Потом можно сбрызнуть его парой капель ликера из цветов бузины.
У мальчишки, как у него, кудрявая голова, ободранные костяшки, ноги мерзнут на каменных плитах пола. На нем залатанный джеркин невнятного цвета. Под джеркином отпечатки отцовских пальцев: синяки меняют цвет от темно-фиолетовых осенних ягод бузины до ее бледных желтоватых цветков.
Все его тело пестрит синяками. Уолтер такой, говорит Джон, не может не драться. Весь в нашего папашу, упокой его Господи.
Если встать утром в конце июня, когда солнце высушит росу, можно сорвать лучшие соцветия бузины с верхних веток, орудуя палкой с крючком, или позвать знакомого великана. Дома высыпаешь их горстями на выскобленный стол. Вдыхая медовый аромат, перебираешь кончиками пальцев, выискивая самые красивые кисти. Мажешь каждый лепесток яичным белком. Если затем обмакнуть цветки в сахар, который у слуги богатого господина всегда под рукой, можешь хранить их до следующего года. И тогда безрадостным ноябрьским днем, когда кажется, что лето не вернется никогда, укрась торт засахаренными лепестками, пятиконечными звездочками – верный способ заставить вспыхнуть глаза леди или возбудить пресыщенное королевское нёбо.
Девятнадцатого октября мятежникам сдается Гулль. В Донкастере мэра и видных горожан насильно приводят к присяге. В виндзорской часовне мертвые рыцари на скамьях ордена Подвязки съеживаются от стыда в приступе колики, которую не излечить никаким миндальным маслом: внутри шлемов стонут графы Ланкастерские и графы Марки, Богуны и Бошаны, Моубреи и де Веры, Невиллы и Перси, Клиффорды и Тэлботы, Фицаланы и Говарды, и сам великий слуга государства Реджинальд Брей. Мертвых больше, чем живых, почему они не могут сражаться?
Когда опускается вечер, сизый свет растворяется в северных окнах, реку втягивает в темноту, словно во всемирный океан.

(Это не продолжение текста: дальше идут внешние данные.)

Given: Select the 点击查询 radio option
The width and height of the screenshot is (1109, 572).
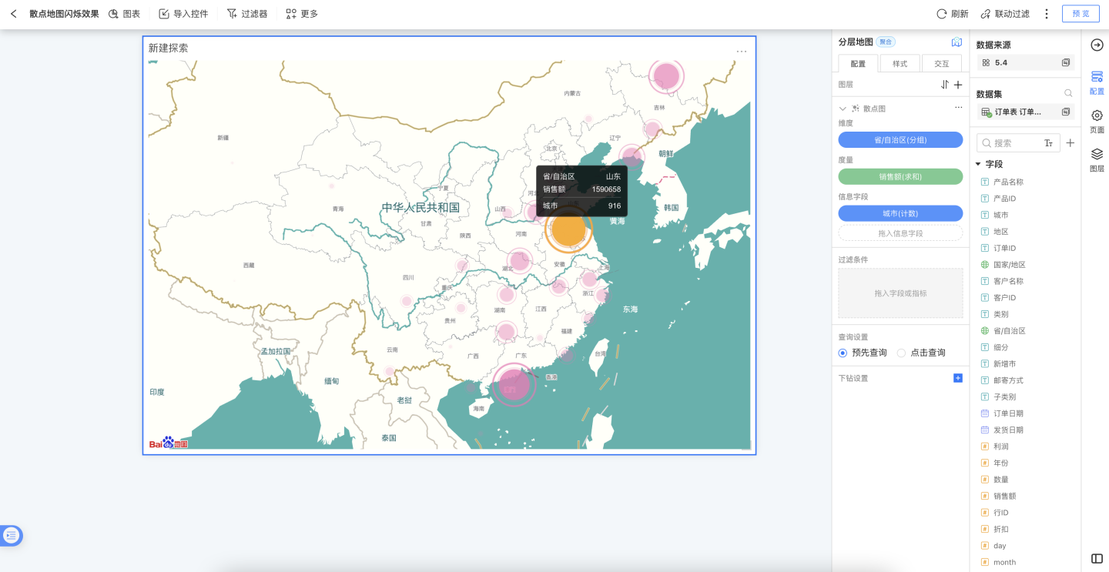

Южные окна закрыты ставнями, дворы опустели, стража сменяется у подножия лестницы. Вносят свечи; отражаясь в зеркалах, канделябры дробят мерцающий свет. Внутренние покои короля сияют, словно шкатулка с драгоценностями.
Король говорит:
– Я помню, как умер мой отец… Епископ Фокс подошел ко мне на вечерней службе: «Король, ваш отец, скончался. Боже, храни ваше величество». Я спросил, когда отлетела его душа? Фокс не ответил. Я догадался, что отец лежит неприбранный, остывая в смертном поту, пока его советники беспрепятственно строят козни. Еще два дня министры делали вид, будто он жив.
И были правы, думает он. Готовились к плавному вступлению на престол нового короля.
– Подумайте, как им пришлось притворяться, – говорит король, – расхаживая по Гринвичу с каменными лицами. – Я бы так не смог, я человек прямой, чуждый притворства. Видите, милорд, даже готовясь передать мне власть, мои советники уже лгали мне. Как только вы становитесь королем, больше никто не говорит вам правды.
– Я мог бы…
– Вы могли бы смягчить правду. Сказать то, что, по вашему разумению, я способен вынести. Хотя я не скажу: «Милорд, я хочу знать неприкрытую правду». Такого я не потребую. Как любому человеку, мне свойственно тщеславие.
Он боится, что Грегори прыснет со смеху.